[How-To] Use AWX and Ansible for Automation & SFC in a multi-tenant Edge & DC environment

Ansible is a powerful automation tool, widely used by administrators for the automation of configuration and management of servers.

It started being adopted by network engineers as a tool for automation of configuration and management of networking devices (bare metal or virtual). Steps of the specific automated process are implemented as tasks, defined in YAML format. Tasks can be grouped into roles with other tasks and are executed as so-called plays, defined in another YAML file called playbook.

Playbooks also associate definitions of variables and list of hosts, where the roles and tasks will be performed. All of the mentioned (tasks, roles, playbooks, variables, hosts) can be specified as YAML files with a well-defined directory structure.

This makes Ansible suitable to be used as a base of Infrastructure as Code (IaC) approach to configuration management and orchestration in the telco industry, data centers (orchestration of virtualization and networking) & many more.

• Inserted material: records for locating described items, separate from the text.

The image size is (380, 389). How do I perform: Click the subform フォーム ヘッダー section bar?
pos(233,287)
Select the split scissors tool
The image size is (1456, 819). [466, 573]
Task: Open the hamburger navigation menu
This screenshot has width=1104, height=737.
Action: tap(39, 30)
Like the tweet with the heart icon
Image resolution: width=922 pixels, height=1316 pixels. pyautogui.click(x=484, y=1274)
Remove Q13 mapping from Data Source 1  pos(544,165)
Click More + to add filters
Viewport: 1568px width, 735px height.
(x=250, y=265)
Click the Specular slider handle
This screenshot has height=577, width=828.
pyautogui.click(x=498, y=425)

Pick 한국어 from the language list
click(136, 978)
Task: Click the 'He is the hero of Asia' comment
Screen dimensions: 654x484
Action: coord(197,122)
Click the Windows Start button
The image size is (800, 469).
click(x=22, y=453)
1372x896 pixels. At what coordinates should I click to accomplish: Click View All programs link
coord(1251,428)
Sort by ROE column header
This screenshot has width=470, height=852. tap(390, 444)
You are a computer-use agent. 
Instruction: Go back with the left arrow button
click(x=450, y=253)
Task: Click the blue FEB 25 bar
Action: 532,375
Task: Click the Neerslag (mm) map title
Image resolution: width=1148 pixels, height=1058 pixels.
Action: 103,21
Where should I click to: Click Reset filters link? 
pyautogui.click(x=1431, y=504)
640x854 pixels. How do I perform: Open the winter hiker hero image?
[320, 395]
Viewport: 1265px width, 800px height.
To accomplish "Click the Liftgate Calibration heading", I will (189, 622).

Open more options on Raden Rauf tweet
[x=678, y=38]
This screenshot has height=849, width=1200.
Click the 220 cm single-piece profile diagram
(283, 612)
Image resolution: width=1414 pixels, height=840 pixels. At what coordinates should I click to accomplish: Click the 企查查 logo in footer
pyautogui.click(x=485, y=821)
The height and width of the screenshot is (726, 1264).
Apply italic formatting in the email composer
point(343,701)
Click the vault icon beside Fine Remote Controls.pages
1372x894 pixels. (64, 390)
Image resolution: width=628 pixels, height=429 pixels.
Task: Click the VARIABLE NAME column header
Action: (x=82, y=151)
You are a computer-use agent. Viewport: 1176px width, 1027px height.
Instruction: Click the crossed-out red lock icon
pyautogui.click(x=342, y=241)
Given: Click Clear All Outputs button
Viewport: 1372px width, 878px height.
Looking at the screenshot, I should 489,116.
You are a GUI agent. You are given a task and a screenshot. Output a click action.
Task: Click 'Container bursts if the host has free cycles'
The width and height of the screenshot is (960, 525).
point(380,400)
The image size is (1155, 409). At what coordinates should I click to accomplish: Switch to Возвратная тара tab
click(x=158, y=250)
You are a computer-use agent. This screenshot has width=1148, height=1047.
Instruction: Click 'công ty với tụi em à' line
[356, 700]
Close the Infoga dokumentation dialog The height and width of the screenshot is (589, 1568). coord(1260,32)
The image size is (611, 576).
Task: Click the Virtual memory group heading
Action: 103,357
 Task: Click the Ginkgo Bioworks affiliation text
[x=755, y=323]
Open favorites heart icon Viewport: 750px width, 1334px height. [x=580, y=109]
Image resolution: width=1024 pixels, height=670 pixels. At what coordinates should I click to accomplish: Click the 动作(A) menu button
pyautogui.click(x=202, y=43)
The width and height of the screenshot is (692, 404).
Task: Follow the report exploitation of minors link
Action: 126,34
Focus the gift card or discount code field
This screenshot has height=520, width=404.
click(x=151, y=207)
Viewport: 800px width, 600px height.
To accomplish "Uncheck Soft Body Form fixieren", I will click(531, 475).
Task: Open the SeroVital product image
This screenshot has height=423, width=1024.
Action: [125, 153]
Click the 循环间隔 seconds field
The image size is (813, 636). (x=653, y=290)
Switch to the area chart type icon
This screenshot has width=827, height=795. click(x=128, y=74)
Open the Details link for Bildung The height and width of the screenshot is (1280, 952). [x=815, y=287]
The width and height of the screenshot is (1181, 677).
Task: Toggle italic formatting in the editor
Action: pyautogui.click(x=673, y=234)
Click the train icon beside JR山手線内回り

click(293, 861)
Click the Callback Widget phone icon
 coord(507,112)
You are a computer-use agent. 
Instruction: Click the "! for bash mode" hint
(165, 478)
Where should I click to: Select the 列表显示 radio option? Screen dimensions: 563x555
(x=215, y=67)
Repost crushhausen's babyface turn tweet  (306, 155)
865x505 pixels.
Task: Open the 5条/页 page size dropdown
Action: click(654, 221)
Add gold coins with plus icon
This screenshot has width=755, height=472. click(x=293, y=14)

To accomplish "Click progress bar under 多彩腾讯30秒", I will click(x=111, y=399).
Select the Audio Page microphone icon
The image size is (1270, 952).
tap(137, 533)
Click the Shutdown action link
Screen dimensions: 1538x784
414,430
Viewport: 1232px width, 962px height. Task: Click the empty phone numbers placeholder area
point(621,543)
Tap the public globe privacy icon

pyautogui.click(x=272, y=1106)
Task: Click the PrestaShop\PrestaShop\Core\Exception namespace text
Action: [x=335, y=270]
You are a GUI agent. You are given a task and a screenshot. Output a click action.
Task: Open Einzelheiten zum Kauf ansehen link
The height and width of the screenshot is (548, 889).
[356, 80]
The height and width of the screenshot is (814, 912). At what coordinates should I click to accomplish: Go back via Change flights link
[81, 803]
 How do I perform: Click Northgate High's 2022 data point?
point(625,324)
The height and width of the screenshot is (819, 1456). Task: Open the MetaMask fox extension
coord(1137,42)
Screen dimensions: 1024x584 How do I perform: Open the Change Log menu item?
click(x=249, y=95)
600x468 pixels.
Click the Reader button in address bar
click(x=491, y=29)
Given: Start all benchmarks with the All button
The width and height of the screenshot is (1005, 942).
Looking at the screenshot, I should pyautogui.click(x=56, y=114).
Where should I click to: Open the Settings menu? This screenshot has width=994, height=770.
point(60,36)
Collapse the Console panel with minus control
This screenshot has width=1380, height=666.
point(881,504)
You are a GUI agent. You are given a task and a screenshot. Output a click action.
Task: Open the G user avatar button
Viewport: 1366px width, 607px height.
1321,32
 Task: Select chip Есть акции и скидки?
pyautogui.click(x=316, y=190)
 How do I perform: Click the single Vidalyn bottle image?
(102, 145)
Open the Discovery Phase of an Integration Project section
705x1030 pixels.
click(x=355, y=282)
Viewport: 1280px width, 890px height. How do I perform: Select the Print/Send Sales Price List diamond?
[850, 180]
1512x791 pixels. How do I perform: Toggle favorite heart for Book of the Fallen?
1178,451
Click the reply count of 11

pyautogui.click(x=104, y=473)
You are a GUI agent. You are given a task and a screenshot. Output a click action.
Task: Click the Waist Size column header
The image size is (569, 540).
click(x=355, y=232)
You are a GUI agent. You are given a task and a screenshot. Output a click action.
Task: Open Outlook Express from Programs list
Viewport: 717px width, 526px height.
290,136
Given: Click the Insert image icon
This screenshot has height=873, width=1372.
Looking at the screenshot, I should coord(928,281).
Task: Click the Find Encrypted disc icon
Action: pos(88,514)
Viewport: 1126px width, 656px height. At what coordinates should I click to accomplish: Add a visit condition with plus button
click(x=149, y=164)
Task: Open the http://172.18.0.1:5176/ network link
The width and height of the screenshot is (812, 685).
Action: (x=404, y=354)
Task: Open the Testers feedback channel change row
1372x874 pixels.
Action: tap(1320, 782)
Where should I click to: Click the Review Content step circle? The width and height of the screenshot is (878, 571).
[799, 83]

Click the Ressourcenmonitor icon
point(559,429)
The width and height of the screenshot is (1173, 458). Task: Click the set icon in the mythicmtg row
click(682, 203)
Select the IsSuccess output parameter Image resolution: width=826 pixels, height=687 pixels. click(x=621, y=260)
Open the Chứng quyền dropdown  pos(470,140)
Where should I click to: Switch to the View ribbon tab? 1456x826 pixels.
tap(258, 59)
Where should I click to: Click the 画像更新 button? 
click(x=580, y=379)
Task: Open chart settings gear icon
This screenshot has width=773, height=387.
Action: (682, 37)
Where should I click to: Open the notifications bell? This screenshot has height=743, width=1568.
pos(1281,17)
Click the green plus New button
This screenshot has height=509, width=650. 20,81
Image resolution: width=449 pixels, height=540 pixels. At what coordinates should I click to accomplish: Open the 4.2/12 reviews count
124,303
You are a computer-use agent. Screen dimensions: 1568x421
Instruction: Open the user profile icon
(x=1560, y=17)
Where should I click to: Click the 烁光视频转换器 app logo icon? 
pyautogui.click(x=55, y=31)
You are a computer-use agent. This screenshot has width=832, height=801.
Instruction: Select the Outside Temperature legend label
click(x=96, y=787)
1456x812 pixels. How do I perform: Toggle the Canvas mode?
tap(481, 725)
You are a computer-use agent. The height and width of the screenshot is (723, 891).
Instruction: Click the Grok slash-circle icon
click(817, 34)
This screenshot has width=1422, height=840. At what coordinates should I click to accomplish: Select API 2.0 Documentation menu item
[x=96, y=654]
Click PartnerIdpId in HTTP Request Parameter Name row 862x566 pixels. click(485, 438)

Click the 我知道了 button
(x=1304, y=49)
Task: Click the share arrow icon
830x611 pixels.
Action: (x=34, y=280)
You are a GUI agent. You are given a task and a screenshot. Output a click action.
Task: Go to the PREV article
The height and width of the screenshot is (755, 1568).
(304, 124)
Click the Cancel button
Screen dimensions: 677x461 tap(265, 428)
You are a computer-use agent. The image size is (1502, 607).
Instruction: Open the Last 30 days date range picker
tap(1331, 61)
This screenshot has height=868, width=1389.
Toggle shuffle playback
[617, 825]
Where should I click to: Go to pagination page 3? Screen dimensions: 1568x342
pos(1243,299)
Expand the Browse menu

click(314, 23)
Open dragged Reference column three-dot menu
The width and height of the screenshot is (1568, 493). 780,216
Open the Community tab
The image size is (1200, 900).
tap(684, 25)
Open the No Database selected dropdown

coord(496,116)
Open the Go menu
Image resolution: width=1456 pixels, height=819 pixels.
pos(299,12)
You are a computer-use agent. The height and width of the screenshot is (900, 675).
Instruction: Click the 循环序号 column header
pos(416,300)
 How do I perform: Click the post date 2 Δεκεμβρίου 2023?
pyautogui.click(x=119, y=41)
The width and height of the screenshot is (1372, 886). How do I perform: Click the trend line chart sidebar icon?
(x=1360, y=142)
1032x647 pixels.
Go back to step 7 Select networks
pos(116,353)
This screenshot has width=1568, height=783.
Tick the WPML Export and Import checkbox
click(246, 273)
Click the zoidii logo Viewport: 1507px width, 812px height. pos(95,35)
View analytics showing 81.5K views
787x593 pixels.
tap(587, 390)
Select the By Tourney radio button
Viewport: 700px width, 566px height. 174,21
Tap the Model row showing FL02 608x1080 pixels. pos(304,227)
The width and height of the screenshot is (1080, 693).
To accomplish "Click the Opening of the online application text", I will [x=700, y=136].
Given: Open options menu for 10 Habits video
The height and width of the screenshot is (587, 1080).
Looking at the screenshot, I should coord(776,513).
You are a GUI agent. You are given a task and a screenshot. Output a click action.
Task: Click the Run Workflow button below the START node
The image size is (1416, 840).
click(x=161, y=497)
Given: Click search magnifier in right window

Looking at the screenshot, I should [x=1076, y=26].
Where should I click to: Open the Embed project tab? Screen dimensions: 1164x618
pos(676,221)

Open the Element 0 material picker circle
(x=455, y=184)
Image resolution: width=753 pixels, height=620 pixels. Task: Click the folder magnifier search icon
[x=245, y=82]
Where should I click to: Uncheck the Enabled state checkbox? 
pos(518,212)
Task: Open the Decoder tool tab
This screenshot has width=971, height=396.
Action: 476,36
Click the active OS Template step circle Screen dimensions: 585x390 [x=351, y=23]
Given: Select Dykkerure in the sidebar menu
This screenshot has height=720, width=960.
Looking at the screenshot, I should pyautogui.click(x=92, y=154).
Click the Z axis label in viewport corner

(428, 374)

Figure A: An Ansible Playbook example structure

Ansible playbook structure

AWX provides UI and REST API on top of Ansible and also adds the management of inventories (lists of hosts and groups of hosts), credentials (SSH & more) integration with CVS (Code Versioning Systems, e.g.: Git).

In AWX, you can define job templates, which associates playbooks with repositories, credentials, configuration, etc. and you can execute them. The job templates can be used to build graphs, defining the order of execution of multiple job templates (sequentially or in parallel). Such graphs are called workflows and they can use job templates & other workflows as graph nodes.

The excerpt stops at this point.